The answer should be the lines from the one with "Given: Open Options on first ignored message" through the final line of the entries, restated word for word.
BEGIN
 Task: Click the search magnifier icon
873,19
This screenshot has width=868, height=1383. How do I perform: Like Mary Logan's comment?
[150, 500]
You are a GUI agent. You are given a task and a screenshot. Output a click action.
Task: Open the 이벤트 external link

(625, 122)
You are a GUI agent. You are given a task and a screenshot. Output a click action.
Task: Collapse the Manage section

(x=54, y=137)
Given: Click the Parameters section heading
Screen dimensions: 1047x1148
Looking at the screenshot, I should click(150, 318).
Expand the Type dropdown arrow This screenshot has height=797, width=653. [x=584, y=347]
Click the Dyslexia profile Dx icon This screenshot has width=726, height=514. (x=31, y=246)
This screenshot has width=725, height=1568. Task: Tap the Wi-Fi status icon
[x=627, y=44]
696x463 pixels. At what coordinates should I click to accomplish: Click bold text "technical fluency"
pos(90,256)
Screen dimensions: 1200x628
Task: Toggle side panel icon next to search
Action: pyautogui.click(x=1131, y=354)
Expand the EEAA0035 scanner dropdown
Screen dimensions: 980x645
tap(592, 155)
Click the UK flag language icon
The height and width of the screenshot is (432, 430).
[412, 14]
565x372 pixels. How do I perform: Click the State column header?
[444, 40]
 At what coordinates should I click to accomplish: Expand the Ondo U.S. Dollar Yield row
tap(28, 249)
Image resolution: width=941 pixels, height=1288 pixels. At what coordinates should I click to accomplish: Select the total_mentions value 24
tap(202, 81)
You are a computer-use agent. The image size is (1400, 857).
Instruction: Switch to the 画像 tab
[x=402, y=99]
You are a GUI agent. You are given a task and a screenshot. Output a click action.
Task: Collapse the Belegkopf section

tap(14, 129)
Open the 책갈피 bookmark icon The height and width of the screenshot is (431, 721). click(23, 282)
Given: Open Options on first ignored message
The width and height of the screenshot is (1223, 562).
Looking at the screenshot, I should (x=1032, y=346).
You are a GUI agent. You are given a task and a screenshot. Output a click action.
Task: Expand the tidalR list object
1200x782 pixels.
END
(WRITTEN ANSWER)
Given: Open Options on first ignored message
The width and height of the screenshot is (1223, 562).
Looking at the screenshot, I should (x=1032, y=346).
You are a GUI agent. You are given a task and a screenshot. Output a click action.
Task: Expand the tidalR list object
1200x782 pixels.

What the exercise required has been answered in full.